If they actually do have to get everyone other than themselves out of the area, then what they are to do is arrest him.
Police arrest people all of the time, including at protests, without cracking their skulls open.
Sometimes, indeed, they do crack people’s skulls open; or do equivalent or greater damage; even when it’s in no way essential to save their own lives or anyone else’s. That’s what these protests are about.
People raised the gentleman’s age as an issue. I was replying that the policemen did not know the gentleman’s age. That seemed to upset a number of people who could spot an elderly man with a glance.
I posit that 99% of all cases, any mentally competent adult is capable of correctly gauging a person’s age within a range of 10 years, following a 5-second face-to-face conversation. Do you challenge this?
Since the police outnumbered other people (hardly makes sense to even call them protesters given above descriptions of the scenario), one for two is fine. We’re doing law enforcement, not playing a video game.
When he runs back in front, three guys arrest him, carefully, so that they can continue to execute their duty to protect and serve that citizen.
It’s not difficult, really.

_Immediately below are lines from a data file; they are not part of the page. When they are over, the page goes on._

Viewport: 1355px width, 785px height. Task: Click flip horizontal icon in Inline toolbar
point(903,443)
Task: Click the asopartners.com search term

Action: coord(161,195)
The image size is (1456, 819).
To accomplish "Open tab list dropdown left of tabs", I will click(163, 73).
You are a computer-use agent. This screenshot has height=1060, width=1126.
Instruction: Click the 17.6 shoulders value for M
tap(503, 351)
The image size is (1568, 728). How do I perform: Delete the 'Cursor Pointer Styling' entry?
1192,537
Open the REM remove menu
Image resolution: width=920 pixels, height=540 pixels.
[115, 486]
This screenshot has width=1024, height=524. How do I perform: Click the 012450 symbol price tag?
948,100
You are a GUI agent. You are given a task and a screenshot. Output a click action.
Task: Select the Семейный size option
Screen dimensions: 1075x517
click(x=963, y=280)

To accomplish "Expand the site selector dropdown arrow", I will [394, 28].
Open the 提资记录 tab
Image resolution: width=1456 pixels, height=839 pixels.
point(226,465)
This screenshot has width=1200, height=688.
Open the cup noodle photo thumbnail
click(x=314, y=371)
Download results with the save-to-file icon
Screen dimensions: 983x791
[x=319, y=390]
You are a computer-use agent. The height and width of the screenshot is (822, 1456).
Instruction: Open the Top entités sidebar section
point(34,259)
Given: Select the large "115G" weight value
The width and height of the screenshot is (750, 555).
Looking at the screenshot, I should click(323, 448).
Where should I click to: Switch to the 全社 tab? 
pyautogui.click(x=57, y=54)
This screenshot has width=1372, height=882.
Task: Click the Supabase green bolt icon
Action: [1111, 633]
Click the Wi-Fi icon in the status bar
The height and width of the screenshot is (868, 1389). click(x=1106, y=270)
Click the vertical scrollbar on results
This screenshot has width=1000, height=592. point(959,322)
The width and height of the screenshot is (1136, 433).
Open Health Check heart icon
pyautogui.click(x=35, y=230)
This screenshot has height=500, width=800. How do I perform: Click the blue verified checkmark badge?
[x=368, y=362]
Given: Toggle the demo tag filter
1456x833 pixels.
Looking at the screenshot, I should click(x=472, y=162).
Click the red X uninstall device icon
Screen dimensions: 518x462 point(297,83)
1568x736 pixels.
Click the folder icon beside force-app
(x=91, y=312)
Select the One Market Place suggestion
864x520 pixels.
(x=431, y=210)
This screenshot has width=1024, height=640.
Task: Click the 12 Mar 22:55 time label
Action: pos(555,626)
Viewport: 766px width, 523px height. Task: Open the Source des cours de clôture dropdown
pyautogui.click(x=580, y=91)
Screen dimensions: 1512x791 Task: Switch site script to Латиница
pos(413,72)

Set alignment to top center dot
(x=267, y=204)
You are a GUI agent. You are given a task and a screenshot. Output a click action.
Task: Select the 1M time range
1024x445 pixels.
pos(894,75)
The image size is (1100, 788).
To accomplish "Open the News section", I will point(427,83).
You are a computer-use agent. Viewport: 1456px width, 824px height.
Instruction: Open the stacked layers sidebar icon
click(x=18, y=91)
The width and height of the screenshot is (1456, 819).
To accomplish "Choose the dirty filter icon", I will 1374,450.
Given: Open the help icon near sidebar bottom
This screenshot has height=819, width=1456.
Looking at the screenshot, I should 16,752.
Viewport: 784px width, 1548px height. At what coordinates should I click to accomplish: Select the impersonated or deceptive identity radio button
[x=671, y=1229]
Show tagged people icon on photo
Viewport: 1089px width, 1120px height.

What surprises me are people that pretend it’s difficult to do. Tell me honestly: If you were to guess a man’s age, how close do you think you could get, on average? 10 years? 20? I’ve been joking with you about 50; do you think you might be that far off?
I also question the precision you used in your wording:
…as if an inability to pinpoint his age as precisely 74 is somehow relevant. No. What’s relevant is that I think that most anyone would easily estimate his age to be in the 60s-70s range; it’s not hard. Really. And the police ain’t got no business shoving a man of that age around. Period.